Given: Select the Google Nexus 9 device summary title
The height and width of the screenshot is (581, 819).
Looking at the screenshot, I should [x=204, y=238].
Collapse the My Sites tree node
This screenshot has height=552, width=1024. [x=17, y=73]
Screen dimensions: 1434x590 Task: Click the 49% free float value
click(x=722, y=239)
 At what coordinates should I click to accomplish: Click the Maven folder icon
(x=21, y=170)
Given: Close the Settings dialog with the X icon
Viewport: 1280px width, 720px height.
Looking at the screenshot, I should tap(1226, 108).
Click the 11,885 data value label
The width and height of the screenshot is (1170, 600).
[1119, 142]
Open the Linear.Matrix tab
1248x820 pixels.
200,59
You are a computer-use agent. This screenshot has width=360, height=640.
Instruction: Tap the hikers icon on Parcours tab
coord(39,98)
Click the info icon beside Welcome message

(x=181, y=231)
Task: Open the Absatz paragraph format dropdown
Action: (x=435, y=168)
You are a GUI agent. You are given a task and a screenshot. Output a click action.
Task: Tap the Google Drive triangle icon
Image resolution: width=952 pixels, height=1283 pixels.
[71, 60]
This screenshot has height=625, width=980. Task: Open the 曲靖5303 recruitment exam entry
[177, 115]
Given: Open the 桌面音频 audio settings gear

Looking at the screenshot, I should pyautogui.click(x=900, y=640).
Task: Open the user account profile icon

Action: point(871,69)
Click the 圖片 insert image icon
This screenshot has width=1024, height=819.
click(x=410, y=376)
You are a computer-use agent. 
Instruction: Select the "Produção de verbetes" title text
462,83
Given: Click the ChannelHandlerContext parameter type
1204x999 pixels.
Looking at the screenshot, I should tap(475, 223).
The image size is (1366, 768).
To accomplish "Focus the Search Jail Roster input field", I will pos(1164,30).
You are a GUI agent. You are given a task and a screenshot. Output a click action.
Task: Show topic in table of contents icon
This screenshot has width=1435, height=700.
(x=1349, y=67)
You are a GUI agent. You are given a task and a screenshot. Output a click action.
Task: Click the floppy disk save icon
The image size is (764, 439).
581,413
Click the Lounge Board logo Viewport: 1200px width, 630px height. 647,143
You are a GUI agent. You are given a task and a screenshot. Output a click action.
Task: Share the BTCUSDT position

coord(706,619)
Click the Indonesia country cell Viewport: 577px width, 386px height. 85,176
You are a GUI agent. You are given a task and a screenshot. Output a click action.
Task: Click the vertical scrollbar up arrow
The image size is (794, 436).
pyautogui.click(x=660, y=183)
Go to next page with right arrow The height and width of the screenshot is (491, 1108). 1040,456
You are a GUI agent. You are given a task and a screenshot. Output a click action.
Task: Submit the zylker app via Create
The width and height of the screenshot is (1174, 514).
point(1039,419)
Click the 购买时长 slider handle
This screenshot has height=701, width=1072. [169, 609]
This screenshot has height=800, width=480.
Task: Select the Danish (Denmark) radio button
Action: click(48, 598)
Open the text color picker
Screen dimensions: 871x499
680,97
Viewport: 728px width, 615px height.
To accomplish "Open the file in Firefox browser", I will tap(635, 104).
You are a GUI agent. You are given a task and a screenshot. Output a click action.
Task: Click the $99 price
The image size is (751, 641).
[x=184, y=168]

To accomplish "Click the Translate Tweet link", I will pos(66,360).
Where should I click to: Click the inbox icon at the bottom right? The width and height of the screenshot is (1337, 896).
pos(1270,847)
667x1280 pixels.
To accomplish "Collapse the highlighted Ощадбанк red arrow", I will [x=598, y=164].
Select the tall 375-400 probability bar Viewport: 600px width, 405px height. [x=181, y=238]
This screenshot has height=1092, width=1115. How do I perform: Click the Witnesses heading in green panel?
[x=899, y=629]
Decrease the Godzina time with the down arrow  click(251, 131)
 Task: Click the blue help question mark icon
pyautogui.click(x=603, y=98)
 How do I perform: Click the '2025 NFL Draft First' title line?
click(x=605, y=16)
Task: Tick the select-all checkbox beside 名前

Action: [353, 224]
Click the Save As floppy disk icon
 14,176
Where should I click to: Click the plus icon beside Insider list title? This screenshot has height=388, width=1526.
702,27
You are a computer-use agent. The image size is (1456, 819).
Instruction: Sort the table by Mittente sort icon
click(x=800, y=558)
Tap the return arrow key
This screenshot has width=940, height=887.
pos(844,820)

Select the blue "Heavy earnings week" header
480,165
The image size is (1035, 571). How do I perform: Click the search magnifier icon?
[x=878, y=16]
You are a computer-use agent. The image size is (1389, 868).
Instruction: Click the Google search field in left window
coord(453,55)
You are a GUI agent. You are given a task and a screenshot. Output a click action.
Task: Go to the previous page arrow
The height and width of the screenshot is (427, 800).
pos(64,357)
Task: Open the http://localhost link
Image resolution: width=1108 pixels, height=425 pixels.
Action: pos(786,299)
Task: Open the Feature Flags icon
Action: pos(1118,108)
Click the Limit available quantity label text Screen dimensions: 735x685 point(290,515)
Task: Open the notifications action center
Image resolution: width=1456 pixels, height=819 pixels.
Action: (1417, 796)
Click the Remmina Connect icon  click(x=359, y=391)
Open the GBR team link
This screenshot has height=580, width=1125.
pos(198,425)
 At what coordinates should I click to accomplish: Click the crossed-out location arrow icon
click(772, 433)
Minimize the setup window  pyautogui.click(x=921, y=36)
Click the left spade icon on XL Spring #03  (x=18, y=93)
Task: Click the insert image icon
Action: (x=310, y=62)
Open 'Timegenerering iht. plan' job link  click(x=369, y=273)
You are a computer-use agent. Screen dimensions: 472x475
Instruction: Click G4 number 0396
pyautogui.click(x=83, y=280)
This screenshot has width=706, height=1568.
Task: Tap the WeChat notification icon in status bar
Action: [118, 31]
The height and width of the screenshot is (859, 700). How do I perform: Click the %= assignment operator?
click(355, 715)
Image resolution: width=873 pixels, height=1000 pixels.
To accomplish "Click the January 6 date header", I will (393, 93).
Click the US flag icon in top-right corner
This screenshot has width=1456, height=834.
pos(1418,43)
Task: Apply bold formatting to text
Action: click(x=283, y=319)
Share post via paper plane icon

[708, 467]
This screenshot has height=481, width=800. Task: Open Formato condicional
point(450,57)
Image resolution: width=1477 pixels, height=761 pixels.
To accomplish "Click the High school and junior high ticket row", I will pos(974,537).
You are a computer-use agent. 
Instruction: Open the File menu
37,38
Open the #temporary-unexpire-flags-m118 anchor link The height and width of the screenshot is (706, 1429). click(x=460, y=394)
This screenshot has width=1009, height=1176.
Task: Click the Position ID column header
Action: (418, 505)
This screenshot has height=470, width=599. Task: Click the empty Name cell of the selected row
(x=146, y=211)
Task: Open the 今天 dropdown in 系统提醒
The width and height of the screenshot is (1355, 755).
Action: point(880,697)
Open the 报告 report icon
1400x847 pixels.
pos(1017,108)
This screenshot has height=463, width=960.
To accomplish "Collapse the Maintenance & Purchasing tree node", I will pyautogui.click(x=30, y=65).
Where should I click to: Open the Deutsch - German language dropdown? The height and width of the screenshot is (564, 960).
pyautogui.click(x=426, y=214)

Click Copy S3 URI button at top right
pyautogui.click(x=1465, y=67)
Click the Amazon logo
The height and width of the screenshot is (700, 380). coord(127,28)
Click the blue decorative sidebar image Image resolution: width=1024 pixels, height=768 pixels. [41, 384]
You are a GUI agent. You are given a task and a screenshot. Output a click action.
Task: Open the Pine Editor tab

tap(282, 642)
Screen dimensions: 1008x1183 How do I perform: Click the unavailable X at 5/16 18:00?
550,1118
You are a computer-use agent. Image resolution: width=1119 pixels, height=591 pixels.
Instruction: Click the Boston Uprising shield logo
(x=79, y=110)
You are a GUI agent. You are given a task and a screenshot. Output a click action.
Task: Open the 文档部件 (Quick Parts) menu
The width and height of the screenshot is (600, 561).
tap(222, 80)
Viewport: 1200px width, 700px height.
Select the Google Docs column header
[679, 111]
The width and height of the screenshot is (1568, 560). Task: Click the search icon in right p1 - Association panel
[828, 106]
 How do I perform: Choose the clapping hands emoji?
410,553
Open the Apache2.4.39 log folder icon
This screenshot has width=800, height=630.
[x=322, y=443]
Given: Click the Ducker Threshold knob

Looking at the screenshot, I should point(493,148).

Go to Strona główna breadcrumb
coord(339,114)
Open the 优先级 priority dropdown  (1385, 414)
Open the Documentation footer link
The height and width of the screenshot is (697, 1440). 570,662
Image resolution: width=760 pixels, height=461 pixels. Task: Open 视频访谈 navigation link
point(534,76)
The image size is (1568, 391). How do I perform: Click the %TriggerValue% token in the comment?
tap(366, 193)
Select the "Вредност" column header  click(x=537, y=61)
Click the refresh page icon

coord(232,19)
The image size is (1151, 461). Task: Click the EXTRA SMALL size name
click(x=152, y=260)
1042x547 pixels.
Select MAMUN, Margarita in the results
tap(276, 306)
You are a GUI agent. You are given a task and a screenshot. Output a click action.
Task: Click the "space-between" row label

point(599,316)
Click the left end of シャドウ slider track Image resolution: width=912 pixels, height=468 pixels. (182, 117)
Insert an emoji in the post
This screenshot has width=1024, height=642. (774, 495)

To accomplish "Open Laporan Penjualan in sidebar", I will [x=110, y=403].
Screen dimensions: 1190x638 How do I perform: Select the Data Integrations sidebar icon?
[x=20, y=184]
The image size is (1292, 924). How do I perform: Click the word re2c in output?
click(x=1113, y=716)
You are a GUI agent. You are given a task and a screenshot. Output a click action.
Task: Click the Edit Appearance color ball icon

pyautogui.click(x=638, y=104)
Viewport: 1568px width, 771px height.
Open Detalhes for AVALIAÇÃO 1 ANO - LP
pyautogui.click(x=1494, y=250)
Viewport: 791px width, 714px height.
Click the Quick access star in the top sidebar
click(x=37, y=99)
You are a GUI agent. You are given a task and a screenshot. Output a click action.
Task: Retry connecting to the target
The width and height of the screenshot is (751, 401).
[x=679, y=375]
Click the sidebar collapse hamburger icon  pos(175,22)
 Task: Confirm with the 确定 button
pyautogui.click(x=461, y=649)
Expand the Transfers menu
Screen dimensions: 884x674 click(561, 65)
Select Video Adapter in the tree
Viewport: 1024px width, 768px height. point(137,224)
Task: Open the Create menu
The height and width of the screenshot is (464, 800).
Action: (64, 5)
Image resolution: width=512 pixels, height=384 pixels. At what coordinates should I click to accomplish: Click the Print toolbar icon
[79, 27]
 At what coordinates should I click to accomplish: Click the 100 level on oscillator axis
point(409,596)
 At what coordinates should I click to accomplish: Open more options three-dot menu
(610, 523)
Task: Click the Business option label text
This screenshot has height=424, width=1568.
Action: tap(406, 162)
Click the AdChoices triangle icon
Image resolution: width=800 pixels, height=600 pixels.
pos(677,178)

**Task item:**
Repeat precisely, and with nothing added, every line from the one containing "At what coordinates should I click to accomplish: Click the 100" to the last line of the listing above.

**Exercise solution:**
 At what coordinates should I click to accomplish: Click the 100 level on oscillator axis
point(409,596)
 At what coordinates should I click to accomplish: Open more options three-dot menu
(610, 523)
Task: Click the Business option label text
This screenshot has height=424, width=1568.
Action: tap(406, 162)
Click the AdChoices triangle icon
Image resolution: width=800 pixels, height=600 pixels.
pos(677,178)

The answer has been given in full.